Chaebol companies such as LG Electronics and Hyundai Motors voice concerns about the strong won, but their hedging has cushioned the impact so far.
Few small and medium enterprises have such a buffer yet they account for 85 per cent of employment; half of manufacturing output; and 40 per cent of exports - and transcend almost every sector.
"Large companies have already been preparing for the won appreciation since last year but SMEs are vulnerable to the currency's rise," says Kim Kyung-man of the Korean Federation of Small and Medium Businesses, which represents more than 100,000 mainly manufacturing SMEs.

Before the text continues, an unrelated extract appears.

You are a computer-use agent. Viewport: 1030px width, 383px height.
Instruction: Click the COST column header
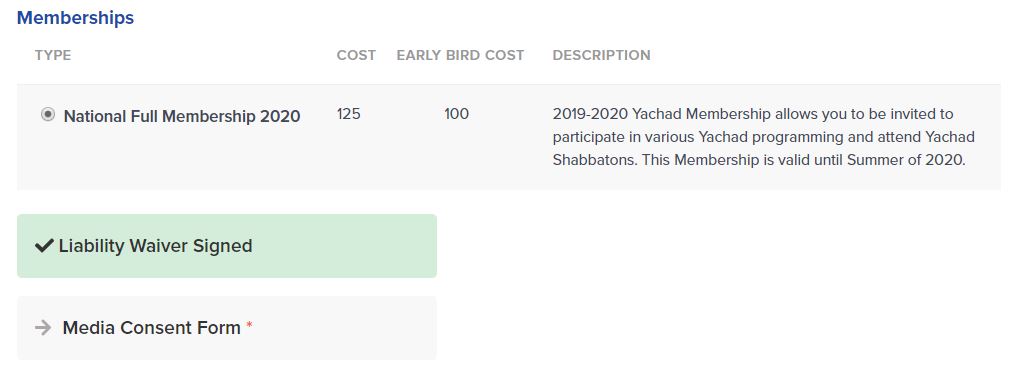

"According to our recent survey, more than 91 per cent of SMEs are seriously affected, especially exporters," he says.
With limited ability to pass their increased costs on to customers, two-thirds said they would keep exporting even though profits were falling. But 5.0 per cent had stopped taking new orders. The federation's members on average said Won1,031 was a manageable exchange rate, but half expect the won to strengthen further.
Government concern at the strong won is intensifying. Attempts to deter speculators have meant repeated verbal warnings.
"It is difficult to say what the appropriate currency exchange rate is ... but [the won's gains) have been excessive," Han Duck-soo, finance minister, told local radio recently. "We are closely monitoring the movements of the currency market and will take measures, if necessary."
In a report published the other day, the finance ministry said it would act to pre-empt "dangerous factors that may slow economic growth" such as higher oil prices and a volatile exchange rate.
But many economists say the SME sector faces some deep structural problems that need to be addressed.
"Many SMEs are overburdened with debt, saddled with excess capacity and suffering from growing overseas competition," said Kenneth Kang, Seoul representative of the International Monetary Fund (IMF). Bank of Korea data puts SMEs' debtequity ratio at 139 per cent, compared to 92 per cent for large companies.
"Even more worrisome is that SME profitability since 1999 has remained at a low level, while it has improved steadily for large companies," Mr Kang says in the latest Korea Policy Review, a government publication. "While large corporations since the financial crisis have [been able to make] significant progress [towards] restructuring and boosting profitability, SMEs have lagged far behind."
The IMF has urged restructuring in the sector by rolling back the credit guarantees that keep under performing companies afloat while hindering competition. Public credit guarantees in South Korea equal about 6.0 per cent of GDP; more than three times more than in Taiwan and about 30 times more than in the US.
The government plans to halt growth in credit guarantees and to redirect them to start-ups and new technology firms, but some economists also point out that lack of venture capital hinders risk-based lending to SMEs.
SMEs are themselves conscious of the need to restructure if they want to avoid being eclipsed by cheaper countries.